(Beginning of Exercise data)
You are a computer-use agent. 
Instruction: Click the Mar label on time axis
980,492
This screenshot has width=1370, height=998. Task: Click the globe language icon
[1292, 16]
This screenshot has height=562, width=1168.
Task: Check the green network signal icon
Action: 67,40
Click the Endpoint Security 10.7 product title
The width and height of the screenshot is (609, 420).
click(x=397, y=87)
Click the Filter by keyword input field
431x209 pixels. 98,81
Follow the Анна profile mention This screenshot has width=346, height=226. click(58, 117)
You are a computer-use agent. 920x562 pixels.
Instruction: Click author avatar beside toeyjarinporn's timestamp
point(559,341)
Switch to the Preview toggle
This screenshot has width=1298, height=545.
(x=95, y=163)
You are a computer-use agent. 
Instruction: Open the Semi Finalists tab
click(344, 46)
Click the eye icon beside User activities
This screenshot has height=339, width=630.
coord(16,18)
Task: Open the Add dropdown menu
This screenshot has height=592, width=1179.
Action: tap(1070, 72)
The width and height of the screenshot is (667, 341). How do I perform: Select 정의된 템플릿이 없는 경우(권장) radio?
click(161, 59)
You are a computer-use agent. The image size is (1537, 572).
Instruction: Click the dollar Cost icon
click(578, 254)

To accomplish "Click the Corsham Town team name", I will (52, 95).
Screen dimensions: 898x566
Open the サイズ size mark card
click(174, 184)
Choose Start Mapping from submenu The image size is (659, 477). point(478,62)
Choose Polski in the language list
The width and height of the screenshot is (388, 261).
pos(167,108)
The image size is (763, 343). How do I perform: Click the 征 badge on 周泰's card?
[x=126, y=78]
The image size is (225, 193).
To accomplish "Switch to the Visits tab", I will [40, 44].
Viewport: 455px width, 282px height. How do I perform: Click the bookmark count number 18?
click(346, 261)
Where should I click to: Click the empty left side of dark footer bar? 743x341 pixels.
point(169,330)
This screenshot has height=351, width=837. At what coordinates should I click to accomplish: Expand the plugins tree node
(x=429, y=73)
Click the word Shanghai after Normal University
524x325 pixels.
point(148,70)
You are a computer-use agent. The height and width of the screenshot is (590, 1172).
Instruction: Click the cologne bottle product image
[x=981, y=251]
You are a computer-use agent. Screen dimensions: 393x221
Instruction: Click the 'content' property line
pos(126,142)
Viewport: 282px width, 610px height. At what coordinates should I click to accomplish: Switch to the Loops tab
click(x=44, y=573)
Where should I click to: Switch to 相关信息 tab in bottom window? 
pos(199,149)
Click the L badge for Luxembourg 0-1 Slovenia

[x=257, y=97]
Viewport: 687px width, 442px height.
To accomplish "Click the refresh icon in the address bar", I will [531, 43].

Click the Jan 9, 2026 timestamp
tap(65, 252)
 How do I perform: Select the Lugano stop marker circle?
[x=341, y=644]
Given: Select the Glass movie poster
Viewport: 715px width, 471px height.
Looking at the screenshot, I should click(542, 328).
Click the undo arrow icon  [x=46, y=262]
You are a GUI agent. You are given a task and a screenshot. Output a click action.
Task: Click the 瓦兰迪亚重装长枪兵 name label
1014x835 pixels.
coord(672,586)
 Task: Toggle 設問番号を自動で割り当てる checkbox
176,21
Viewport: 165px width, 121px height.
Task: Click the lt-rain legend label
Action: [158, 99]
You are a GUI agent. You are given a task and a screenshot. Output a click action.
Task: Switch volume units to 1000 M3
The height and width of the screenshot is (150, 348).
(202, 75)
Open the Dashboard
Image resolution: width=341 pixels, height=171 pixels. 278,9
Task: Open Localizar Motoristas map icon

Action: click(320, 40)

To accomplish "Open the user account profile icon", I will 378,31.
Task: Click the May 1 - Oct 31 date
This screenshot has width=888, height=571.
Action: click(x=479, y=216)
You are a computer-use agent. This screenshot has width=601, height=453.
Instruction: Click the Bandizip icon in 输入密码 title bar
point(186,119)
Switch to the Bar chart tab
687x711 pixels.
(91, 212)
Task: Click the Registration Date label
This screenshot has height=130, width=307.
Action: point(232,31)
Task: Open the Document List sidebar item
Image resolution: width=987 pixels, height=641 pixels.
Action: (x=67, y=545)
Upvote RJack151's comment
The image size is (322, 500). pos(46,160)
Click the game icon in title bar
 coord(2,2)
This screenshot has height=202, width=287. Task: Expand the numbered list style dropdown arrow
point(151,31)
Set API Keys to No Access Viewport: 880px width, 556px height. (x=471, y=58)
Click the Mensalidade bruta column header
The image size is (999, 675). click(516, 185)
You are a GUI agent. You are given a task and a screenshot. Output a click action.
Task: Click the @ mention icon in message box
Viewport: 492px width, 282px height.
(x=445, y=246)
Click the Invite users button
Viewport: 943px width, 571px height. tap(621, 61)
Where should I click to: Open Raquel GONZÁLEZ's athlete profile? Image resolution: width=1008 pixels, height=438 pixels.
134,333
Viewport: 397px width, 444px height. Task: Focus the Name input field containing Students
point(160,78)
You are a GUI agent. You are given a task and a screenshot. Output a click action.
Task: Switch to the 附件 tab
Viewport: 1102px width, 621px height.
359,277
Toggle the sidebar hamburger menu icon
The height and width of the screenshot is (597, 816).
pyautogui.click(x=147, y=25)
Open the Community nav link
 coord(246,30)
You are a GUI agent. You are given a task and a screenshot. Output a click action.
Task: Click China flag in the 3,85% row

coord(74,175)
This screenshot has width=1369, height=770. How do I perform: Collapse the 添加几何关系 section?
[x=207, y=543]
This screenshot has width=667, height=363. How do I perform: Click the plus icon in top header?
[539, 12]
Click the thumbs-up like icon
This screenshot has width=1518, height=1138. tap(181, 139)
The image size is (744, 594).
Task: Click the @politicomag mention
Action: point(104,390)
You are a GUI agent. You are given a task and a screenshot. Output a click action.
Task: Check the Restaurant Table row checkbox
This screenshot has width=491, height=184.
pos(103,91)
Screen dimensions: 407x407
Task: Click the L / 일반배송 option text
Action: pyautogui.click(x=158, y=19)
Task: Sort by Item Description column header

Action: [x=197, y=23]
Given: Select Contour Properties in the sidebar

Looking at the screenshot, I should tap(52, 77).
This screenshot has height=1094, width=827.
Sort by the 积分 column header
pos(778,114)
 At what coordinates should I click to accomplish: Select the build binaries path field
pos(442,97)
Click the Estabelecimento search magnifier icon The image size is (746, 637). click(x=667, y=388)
(End of Exercise data)
In the records above, collect each line with "will".

To accomplish "Click the Corsham Town team name", I will (52, 95).
To accomplish "Switch to the Visits tab", I will [40, 44].
To accomplish "Click the refresh icon in the address bar", I will [531, 43].
To accomplish "Open the user account profile icon", I will 378,31.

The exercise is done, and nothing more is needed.